** Start Material for this exercise **
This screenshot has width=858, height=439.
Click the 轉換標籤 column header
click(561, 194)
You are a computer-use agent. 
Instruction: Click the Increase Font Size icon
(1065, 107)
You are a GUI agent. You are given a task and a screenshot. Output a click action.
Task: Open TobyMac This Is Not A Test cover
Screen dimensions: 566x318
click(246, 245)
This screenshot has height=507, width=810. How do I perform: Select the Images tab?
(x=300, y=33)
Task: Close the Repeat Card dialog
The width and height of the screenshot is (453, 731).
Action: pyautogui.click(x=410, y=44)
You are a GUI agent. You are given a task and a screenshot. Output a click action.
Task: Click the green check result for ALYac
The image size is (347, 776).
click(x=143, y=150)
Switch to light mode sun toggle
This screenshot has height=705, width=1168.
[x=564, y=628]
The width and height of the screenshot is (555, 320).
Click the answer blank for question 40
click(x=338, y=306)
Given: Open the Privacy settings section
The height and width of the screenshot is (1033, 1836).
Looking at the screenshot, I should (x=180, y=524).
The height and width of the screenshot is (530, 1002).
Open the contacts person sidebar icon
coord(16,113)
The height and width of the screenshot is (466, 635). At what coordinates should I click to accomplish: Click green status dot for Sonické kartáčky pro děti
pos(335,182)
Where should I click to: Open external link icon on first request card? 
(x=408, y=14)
** End Material for this exercise **
== Task prompt ==
Can you show every line above that contains the word "should"?

== The output ==
Looking at the screenshot, I should (x=180, y=524).
The height and width of the screenshot is (466, 635). At what coordinates should I click to accomplish: Click green status dot for Sonické kartáčky pro děti
Where should I click to: Open external link icon on first request card? 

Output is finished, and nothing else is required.